Garabedian discusses his history as an artist, the challenges inherent in painting, and the subject matter of his new work: "I think with all artists an idea sort of manifests itself within a period time. No matter what the paintings look like, there is something that identifies them as part of one thing. In this case I’ve looked at the work and see that it has a lot to do with the figure, which the work has for years and years. In these particular paintings, the motivating kind of force was the idea of Salomé, which led to a certain kind of figure, primarily a female figure. The female figures have always had a quality of their own in terms of personality, and I think it continues on in these paintings here."
Link to Post:
http://www.twocoatsofpaint.com/2013/03/thomas-germano-response-to-roberta.html
Sharon Butler posts a defense of the paintings of the Pre-Raphaelite Brotherhood, written by painter Thomas Germano.

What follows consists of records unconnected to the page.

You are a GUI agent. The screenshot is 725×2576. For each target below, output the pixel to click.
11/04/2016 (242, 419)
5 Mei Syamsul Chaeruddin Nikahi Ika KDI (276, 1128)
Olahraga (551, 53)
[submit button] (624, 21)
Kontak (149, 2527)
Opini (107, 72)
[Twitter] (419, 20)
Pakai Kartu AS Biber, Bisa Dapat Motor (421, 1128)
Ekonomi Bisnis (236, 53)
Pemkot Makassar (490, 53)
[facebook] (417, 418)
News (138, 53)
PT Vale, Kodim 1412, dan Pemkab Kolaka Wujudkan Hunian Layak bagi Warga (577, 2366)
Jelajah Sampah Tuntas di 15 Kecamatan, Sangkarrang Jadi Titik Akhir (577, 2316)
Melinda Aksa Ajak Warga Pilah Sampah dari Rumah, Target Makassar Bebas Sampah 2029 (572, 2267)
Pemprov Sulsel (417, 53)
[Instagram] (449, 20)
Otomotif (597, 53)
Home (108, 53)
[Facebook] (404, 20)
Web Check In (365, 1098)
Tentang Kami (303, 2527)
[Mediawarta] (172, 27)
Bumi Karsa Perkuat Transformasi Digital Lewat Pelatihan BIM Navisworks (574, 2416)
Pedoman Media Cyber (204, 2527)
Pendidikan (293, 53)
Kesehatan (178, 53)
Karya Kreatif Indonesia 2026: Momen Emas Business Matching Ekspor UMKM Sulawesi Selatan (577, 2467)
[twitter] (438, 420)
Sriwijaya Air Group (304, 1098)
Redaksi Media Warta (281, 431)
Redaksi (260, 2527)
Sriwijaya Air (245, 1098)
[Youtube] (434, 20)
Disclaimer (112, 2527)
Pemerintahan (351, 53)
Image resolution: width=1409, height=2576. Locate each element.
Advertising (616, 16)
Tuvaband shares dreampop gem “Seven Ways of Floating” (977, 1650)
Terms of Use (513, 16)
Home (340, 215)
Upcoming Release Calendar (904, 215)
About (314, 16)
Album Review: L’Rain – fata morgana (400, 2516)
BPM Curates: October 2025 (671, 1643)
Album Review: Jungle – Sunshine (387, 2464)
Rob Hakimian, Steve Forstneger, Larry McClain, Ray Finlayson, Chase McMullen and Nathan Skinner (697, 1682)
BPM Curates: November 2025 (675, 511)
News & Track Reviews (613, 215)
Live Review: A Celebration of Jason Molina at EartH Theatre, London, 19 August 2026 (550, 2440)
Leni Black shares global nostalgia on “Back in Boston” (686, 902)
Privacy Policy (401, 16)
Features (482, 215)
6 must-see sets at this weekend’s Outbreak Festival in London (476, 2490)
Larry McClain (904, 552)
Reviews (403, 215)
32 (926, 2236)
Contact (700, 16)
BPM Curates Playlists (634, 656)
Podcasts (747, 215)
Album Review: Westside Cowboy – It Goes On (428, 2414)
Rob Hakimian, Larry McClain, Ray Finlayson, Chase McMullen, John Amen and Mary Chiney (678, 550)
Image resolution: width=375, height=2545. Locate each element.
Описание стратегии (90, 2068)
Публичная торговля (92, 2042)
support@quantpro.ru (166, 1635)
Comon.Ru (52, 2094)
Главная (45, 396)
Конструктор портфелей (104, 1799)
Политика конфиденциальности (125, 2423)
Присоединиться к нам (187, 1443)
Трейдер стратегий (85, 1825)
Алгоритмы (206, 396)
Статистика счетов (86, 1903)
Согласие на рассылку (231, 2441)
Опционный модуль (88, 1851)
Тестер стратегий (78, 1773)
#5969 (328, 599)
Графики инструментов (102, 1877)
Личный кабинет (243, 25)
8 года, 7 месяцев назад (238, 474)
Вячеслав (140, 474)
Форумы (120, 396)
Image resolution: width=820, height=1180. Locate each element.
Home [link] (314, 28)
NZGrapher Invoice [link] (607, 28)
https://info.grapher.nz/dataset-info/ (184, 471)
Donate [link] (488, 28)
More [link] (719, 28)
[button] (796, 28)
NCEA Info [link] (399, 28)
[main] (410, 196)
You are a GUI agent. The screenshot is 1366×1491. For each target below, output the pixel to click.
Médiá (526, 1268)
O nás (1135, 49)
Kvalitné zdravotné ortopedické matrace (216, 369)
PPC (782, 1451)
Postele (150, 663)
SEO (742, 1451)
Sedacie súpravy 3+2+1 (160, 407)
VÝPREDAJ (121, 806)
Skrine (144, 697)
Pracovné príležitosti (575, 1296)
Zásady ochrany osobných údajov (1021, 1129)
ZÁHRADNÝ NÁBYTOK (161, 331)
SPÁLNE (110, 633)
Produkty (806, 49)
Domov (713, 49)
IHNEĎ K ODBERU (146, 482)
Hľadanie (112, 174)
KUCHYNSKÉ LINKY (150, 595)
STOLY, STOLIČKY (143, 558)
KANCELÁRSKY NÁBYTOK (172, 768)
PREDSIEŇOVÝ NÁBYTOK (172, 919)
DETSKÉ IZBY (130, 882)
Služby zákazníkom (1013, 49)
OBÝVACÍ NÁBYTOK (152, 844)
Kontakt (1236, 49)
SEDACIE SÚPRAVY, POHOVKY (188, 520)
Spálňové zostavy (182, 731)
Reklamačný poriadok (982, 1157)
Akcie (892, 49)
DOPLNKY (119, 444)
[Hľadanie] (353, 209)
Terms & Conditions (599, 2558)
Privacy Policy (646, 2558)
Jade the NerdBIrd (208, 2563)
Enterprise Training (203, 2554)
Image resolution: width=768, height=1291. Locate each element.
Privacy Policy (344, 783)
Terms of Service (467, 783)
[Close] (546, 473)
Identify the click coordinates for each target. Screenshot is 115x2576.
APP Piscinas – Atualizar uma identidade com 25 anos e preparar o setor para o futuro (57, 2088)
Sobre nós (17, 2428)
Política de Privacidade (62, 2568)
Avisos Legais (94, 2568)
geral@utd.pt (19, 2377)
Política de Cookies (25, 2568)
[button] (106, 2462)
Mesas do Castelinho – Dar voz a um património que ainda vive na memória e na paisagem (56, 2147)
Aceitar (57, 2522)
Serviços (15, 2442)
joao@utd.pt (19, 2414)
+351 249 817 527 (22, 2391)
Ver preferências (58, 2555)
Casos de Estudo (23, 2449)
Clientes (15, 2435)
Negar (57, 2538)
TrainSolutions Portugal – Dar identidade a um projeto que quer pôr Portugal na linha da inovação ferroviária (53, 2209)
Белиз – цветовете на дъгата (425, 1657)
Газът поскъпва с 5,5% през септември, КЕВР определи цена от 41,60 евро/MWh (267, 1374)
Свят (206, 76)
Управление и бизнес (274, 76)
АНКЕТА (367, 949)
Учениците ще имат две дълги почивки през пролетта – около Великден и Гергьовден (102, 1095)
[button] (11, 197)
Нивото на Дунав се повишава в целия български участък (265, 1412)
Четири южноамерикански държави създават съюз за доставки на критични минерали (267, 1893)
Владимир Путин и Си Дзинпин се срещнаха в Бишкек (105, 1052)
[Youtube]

Germano questions the prevailing tendency to dismiss Pre-Raphaelite painting: "While some will dismiss Pre-Raphaelite art as illustrative because they were the first artists to employ the new technology of photography in their art, the use of photography today is a perfectly accepted method of image making and artists no longer hide this fact nor apologize for doing so. The Pre-Raphaelites were simply too popular and widely circulated in their day and critics have always frowned upon the universal acceptance of the PRB art movement questioning, 'how can anything this popular be good art when so many commoners admire it?'... While I've never been the first to champion the PRB, this exhibition demonstrates their brilliance and proves exactly why "now" is the time to re-examine their admirable accomplishments. "
Link to Post:
http://www.nyartsmagazine.com/reviewed/jaune-quick-to-see-smith-at-accola-griefen
A Bascove reviews the exhibition Jaune Quick-to-See Smith: Water and War at Accola Griefen, New York, on view through April 6, 2013.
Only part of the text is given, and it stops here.